Start STORED DATA
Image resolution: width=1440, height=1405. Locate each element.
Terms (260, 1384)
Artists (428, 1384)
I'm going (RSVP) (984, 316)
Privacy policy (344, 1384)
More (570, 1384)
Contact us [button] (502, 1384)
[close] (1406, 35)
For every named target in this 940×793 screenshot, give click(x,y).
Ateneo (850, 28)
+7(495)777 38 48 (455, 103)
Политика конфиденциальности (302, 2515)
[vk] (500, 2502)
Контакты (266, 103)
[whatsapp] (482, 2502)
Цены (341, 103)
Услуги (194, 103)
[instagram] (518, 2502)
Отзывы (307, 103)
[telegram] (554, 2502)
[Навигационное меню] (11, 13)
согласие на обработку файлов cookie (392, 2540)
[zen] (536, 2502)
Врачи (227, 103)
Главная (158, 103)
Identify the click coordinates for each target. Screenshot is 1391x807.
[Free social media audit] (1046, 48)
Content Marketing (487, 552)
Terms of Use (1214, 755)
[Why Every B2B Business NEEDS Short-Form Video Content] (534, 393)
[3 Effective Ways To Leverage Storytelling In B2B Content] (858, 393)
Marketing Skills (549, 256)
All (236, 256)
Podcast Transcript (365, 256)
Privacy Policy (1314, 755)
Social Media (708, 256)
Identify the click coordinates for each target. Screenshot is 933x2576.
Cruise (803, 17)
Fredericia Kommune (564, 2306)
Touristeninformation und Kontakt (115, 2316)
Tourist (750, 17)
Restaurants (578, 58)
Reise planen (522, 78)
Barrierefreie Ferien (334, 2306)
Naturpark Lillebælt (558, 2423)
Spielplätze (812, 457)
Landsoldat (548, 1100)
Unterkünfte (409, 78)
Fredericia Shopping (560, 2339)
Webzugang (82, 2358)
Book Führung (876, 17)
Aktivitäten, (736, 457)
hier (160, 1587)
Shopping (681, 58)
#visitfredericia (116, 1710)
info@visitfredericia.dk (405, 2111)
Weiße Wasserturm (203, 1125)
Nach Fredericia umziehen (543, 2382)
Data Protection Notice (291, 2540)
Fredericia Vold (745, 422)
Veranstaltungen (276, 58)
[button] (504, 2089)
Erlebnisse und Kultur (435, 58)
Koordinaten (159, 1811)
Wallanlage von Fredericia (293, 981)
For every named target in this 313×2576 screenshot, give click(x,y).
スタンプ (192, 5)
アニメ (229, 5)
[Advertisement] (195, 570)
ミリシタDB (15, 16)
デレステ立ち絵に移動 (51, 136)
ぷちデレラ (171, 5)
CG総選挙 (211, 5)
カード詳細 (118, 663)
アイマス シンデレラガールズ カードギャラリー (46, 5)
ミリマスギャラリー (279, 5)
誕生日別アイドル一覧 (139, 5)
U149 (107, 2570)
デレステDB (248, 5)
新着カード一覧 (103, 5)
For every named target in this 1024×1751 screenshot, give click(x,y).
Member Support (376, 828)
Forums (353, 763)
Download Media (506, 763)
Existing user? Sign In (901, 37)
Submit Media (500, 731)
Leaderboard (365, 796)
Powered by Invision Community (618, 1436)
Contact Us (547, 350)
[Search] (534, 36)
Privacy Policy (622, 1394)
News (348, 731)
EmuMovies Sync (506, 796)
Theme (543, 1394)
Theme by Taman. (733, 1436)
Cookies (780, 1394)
End STORED DATA
WORK REQUIRED | Render all of the material above as a numbered list, omitting blank lines.

ANSWER TO THE EXERCISE |
1. Image resolution: width=1440, height=1405. Locate each element.
2. Terms (260, 1384)
3. Artists (428, 1384)
4. I'm going (RSVP) (984, 316)
5. Privacy policy (344, 1384)
6. More (570, 1384)
7. Contact us [button] (502, 1384)
8. [close] (1406, 35)
9. For every named target in this 940×793 screenshot, give click(x,y).
10. Ateneo (850, 28)
11. +7(495)777 38 48 (455, 103)
12. Политика конфиденциальности (302, 2515)
13. [vk] (500, 2502)
14. Контакты (266, 103)
15. [whatsapp] (482, 2502)
16. Цены (341, 103)
17. Услуги (194, 103)
18. [instagram] (518, 2502)
19. Отзывы (307, 103)
20. [telegram] (554, 2502)
21. [Навигационное меню] (11, 13)
22. согласие на обработку файлов cookie (392, 2540)
23. [zen] (536, 2502)
24. Врачи (227, 103)
25. Главная (158, 103)
26. Identify the click coordinates for each target. Screenshot is 1391x807.
27. [Free social media audit] (1046, 48)
28. Content Marketing (487, 552)
29. Terms of Use (1214, 755)
30. [Why Every B2B Business NEEDS Short-Form Video Content] (534, 393)
31. [3 Effective Ways To Leverage Storytelling In B2B Content] (858, 393)
32. Marketing Skills (549, 256)
33. All (236, 256)
34. Podcast Transcript (365, 256)
35. Privacy Policy (1314, 755)
36. Social Media (708, 256)
37. Identify the click coordinates for each target. Screenshot is 933x2576.
38. Cruise (803, 17)
39. Fredericia Kommune (564, 2306)
40. Touristeninformation und Kontakt (115, 2316)
41. Tourist (750, 17)
42. Restaurants (578, 58)
43. Reise planen (522, 78)
44. Barrierefreie Ferien (334, 2306)
45. Naturpark Lillebælt (558, 2423)
46. Spielplätze (812, 457)
47. Landsoldat (548, 1100)
48. Unterkünfte (409, 78)
49. Fredericia Shopping (560, 2339)
50. Webzugang (82, 2358)
51. Book Führung (876, 17)
52. Aktivitäten, (736, 457)
53. hier (160, 1587)
54. Shopping (681, 58)
55. #visitfredericia (116, 1710)
56. info@visitfredericia.dk (405, 2111)
57. Weiße Wasserturm (203, 1125)
58. Nach Fredericia umziehen (543, 2382)
59. Data Protection Notice (291, 2540)
60. Fredericia Vold (745, 422)
61. Veranstaltungen (276, 58)
62. [button] (504, 2089)
63. Erlebnisse und Kultur (435, 58)
64. Koordinaten (159, 1811)
65. Wallanlage von Fredericia (293, 981)
66. For every named target in this 313×2576 screenshot, give click(x,y).
67. スタンプ (192, 5)
68. アニメ (229, 5)
69. [Advertisement] (195, 570)
70. ミリシタDB (15, 16)
71. デレステ立ち絵に移動 (51, 136)
72. ぷちデレラ (171, 5)
73. CG総選挙 (211, 5)
74. カード詳細 (118, 663)
75. アイマス シンデレラガールズ カードギャラリー (46, 5)
76. ミリマスギャラリー (279, 5)
77. 誕生日別アイドル一覧 (139, 5)
78. U149 (107, 2570)
79. デレステDB (248, 5)
80. 新着カード一覧 (103, 5)
81. For every named target in this 1024×1751 screenshot, give click(x,y).
82. Member Support (376, 828)
83. Forums (353, 763)
84. Download Media (506, 763)
85. Existing user? Sign In (901, 37)
86. Submit Media (500, 731)
87. Leaderboard (365, 796)
88. Powered by Invision Community (618, 1436)
89. Contact Us (547, 350)
90. [Search] (534, 36)
91. Privacy Policy (622, 1394)
92. News (348, 731)
93. EmuMovies Sync (506, 796)
94. Theme (543, 1394)
95. Theme by Taman. (733, 1436)
96. Cookies (780, 1394)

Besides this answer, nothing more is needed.